AEC Offices Reimagined
With the anticipated embrace of hybrid work models, wherein many employees will work from home on a regular basis, the anticipated role of the AEC office is changing. When asked about the role of the office going forward, firm leaders were most likely to cite collaborative and social functions, indicating that “collaboration, generating ideas in teams,” “social interaction, a sense of community” and “mentorship, teaching younger staff” would be their offices primary functions. Just 3% believed that one of their office’s primary functions would be “focused solitary work,” suggesting that many are reconsidering the traditional production studio model of an AEC workplace. Participants in our call suggested that the office will also continue to play an important symbolic role, demonstrating a firm’s character, capacities, and values to clients and employees.

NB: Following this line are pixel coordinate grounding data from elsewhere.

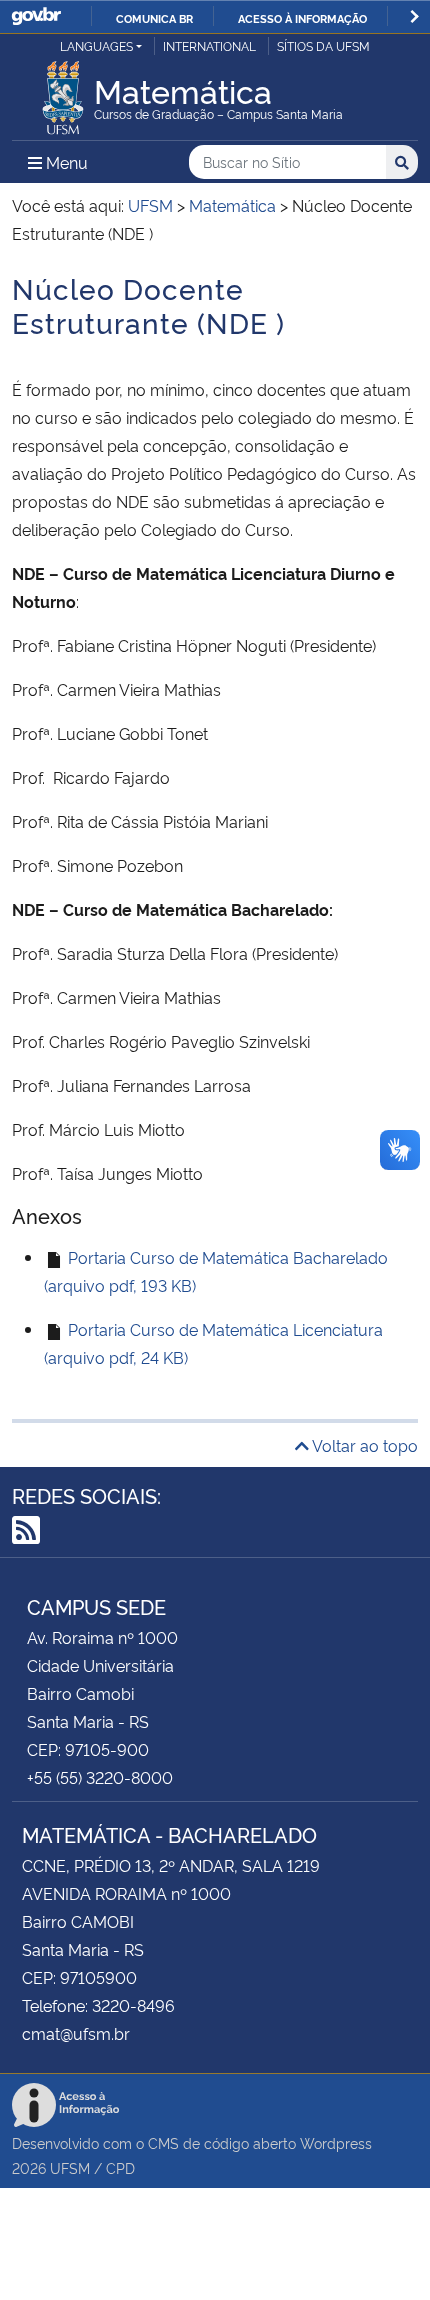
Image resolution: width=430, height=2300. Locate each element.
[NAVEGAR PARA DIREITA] (414, 16)
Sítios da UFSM (323, 45)
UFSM (70, 2167)
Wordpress (336, 2142)
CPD (120, 2167)
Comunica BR (154, 18)
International (209, 45)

With the role and average occupancy of offices shifting, most leaders (58%) anticipate making changes to their office spaces. Anticipated changes ranged from making social distancing measures permanent to reducing space allocated to personal workstations to introducing new or enhanced collaborative spaces and technologies. In addition to these changes to existing office space, many on our call reported allowing leases to expire during the pandemic, with plans to move into new spaces later this year. Several indicated that their new spaces would enable them to cut overhead costs, either by reducing footprint or by reopening in new, lower-cost locations.
Navigating Hybrid Work
As firm leaders craft their reopening strategies, many foresee significant challenges. Survey responses clearly demonstrated that our year-long experiment with remote work hasn’t prepared us for the cultural and managerial complexities of hybrid work. Both in their survey responses and on our call, firm leaders shared a range of concerns regarding the shift to hybrid work, ranging from questions of equity between employees in and out of the office to managerial concerns regarding employees whose appetite for remote work exceeds that of their employers to logistical challenges associated with maintaining both in-office and remote work locations for employees.
Navigating this change successfully will require clear policies and reopening plans, training on how to collaborate or lead a team in a hybrid work environment, ongoing communication with employees and managers, and regular monitoring of the impacts of new policies on employee productivity, well-being, and development and making adjustments as required. This is a moment of tremendous potential for our industry, as we explore new and more satisfying, and efficient ways of working that seemed impossible just 15 months ago. We all need to take time to reflect and plan, to communicate, and to learn from one another as we move into this new era of post-pandemic work.